The Latino Times continues to stand tall as the “sole survivor” of a half dozen or so Spanish and bilingual publications that have existed in the area over the past few years.
Today the Latino Times is the only newspaper in the region geared toward the Latino community that is locally owned. The print edition of the monthly publication is distributed to 900 drop off locations in the valley. Its circulation has grown to over 60,000 both in print and electronically, reaching readers from Sacramento to Modesto.
The New Year marks the 15th year that the Latino Times has been in print.
“When I started there were seven newspapers,” said Publisher and CEO Andrew Ysiano. “Now there’s only one.”
As the “sole survivor,” Ysiano attributes the success of the publication to its loyal readers and advertisers, as well as the publication’s focus on community issues. “Their belief in us, their belief that we can deliver their message to the largest demographic in the Central Valley has been instrumental in our success,” he said.
In recent years, the bilingual newspaper has placed an emphasis on the newspaper’s electronic version, website, social media outlets, and email blasts. Incorporating technology and various communication mediums in its business model is key to the Latino Times success, Ysiano said. In the next few months, the Latino Times will be available as an app for mobile devices.
Humphreys College has been advertising with Latino Times for many years, noted Santa Lopez-Minatre, Director of Admissions, at Humphreys College & Laurence Drivon School of Law.
“I can always depend on them to facilitate accurate and up-to-date information of what Humphreys has to offer and our participation in the community,” Lopez-Minatre said. “It has been a pleasure working with Andrew, the Publisher, and the rest of the staff, who have been consistently supportive and accommodating. We look forward to working with Latino Times for many more years to come.”
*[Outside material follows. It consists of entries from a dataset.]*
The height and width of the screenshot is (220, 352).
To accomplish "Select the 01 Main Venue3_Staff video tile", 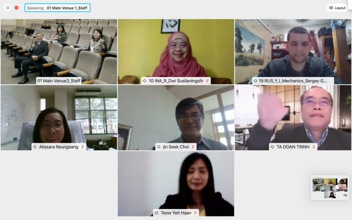I will (x=59, y=52).
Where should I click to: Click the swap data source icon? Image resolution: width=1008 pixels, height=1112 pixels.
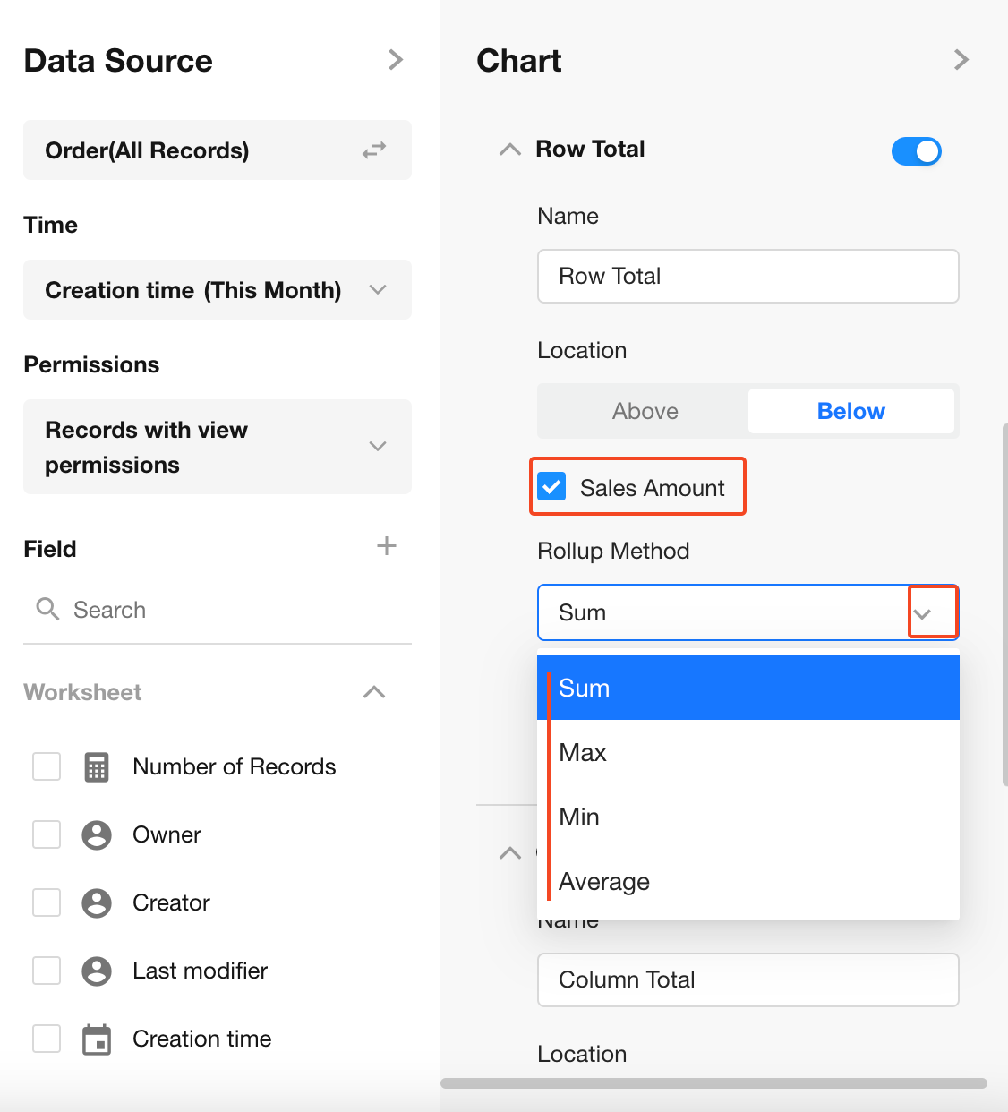(x=374, y=150)
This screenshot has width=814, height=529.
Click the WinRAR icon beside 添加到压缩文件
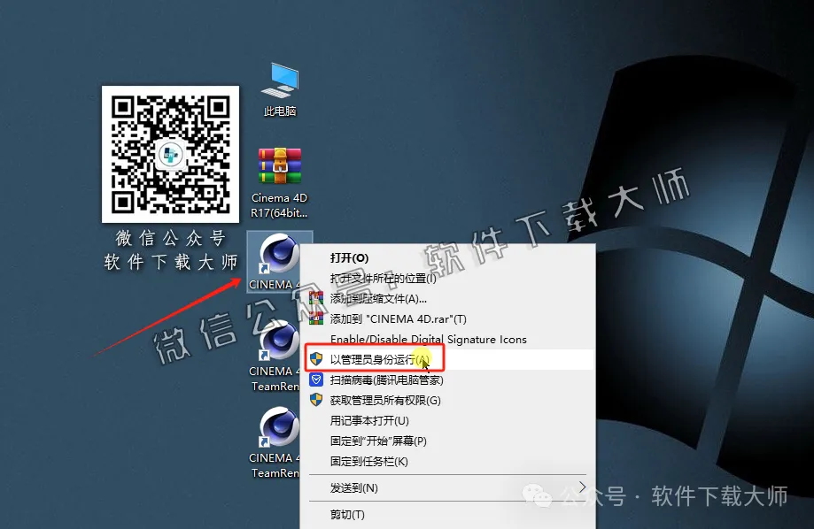tap(318, 297)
Ysiano established the Latino Times in March 2001 as a quarterly newspaper with 4,000 readers. At the time there was a need for a local newspaper geared toward Latinos that could be read in English and Spanish, he said. The Latino newspapers that existed were only in Spanish, excluding a significant portion of the Latino population that could only read English.
The Latino Times features both national and local stories on a range of topics, including immigration, healthcare, the local real estate market, local Latino businesses, education and politics. The coverage also places an emphasis on the work of local nonprofits in the area.
In addition to providing the news, the Latino Times continues to partner with local non-profit organizations as a community leader for local philanthropic efforts.
“Andrew and his staff have always supported the community and has contributed greatly with informative publishing,” said Steve Kubitz, Managing Partner at Big Valley Ford Lincoln.
Brenna Butler Garcia, CEO of the San Joaquin County Hispanic Chamber of Commerce, called the Latino Times one of the “area’s premier bilingual publications” and noted that the newspaper has been devoted to highlighting positive news in the Hispanic community.
“As a member for over ten years, the Latino Times has been an instrumental voice in promoting the Latino business community in the San Joaquin region,”
To celebrate its continued presence in the community, the Latino Times will hold a celebration in April. In the meantime, Ysianio said he wanted to give “Special thanks to the advertisers and readers for their loyalty to small business and print publications.”
He also wanted to give recognition to his staff, which includes Judy Quintana (Vice President and Co-Editor), Dee Fanucchi (Director of Marketing), Jim Oliver (Graphic Designer), Monica Andeola(Photographer), Rhashad Pittman (Contributing Writer), Betty Ramirez (Account Executive), Lorena Becerra (Translator)and Bill Repinski and Richard Ysiano (Circulation).
“I want to especially thank Judy Quintana, who joined me over 10 years ago, for her continued commitment and support,” Ysiano said. “She’s one of the key players who help keep the Latino Times circulating.”